如图4所示患者的血红蛋白较高的话PS评分亦较高。WHO的PS评分2-4的患者有

50.7%的血红蛋白<80g/l,40.0%的患者血红蛋白80-99g/l。血红蛋白在119-100g/l的患者有24.8%WHO的PS评分2-4分。患者血红蛋白≥120g/l的患者有15.9%的PS评分在2-4分。PS评分0-1和2-4的患者其血红蛋白之间比较具有统计学差异。在0分组和4分组其统计学意义更加明显。

如上所示较高的PS评分与较低的血红蛋白相联系,这在所有肿瘤中都得到了证实。在分析血红蛋白与PS评分,我们得到了相似的结论。

3.3调查过程中贫血的患病率

在调查过程中,患者血红蛋白有一次<120g/l,被列为发生贫血。表2描述了入组时的患者肿瘤类型,治疗方案。13628名患者入组,67%的患者在调查过程中发生贫血。图5描述了6个月调查过程中血红蛋白的最低值。发生贫血的患者中血红蛋白<100g/l有39.3%。

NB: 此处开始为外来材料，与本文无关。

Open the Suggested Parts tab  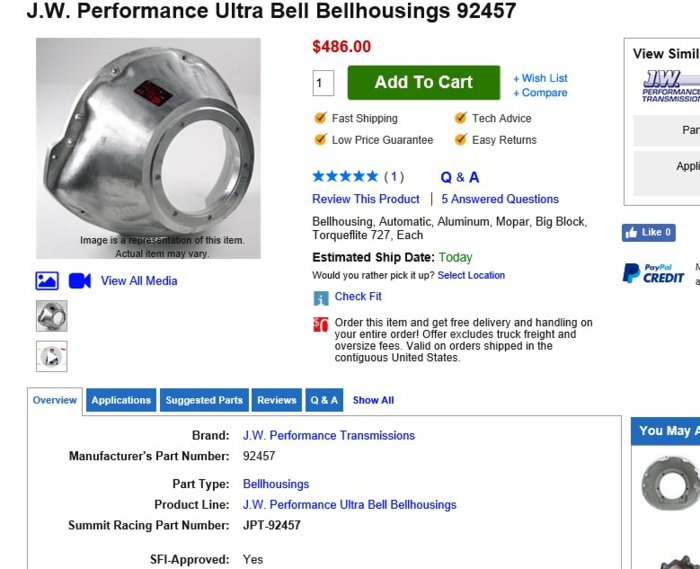[204, 400]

贫血在妇科肿瘤患病率最高(81.4%),肺癌(77.0%)。大部分患者血红蛋白值在100-119g/l(妇科肿瘤57.2%,肺癌53.9%)。血红蛋白在80-99g/l的患者,妇科肿瘤35.3%、肺癌39.3%。余下的患者血红蛋白<80g/l。淋巴瘤的患者贫血率也较高72.9%。患者在接受化疗或联合治疗时,贫血患病率更高,分别75%、71.8%。39.7%的未接受治疗的患者在治疗的过程中发生贫血。在持续的或复发的肿瘤患者中,有75.4%发生贫血,67.2%新诊断而接受治疗的患者发生贫血,64.1%新诊断而未接受治疗的患者发生贫血,47.9%的患者在调查过程中贫血缓和。

3.4贫血的发病率

在2732名入组前无贫血的患者中,统计出贫血发生率为62.7%,正进行放化疗的有41.9%,放疗的有19.5%。贫血的发生率随着化疗周期的进行而增加。1周期时贫血的发生率为19.5%,2周期时是34.3%,3周期是42%,4、5周期是46.7%。血红蛋白<100g/l患者随着化疗周期的进行逐渐增加。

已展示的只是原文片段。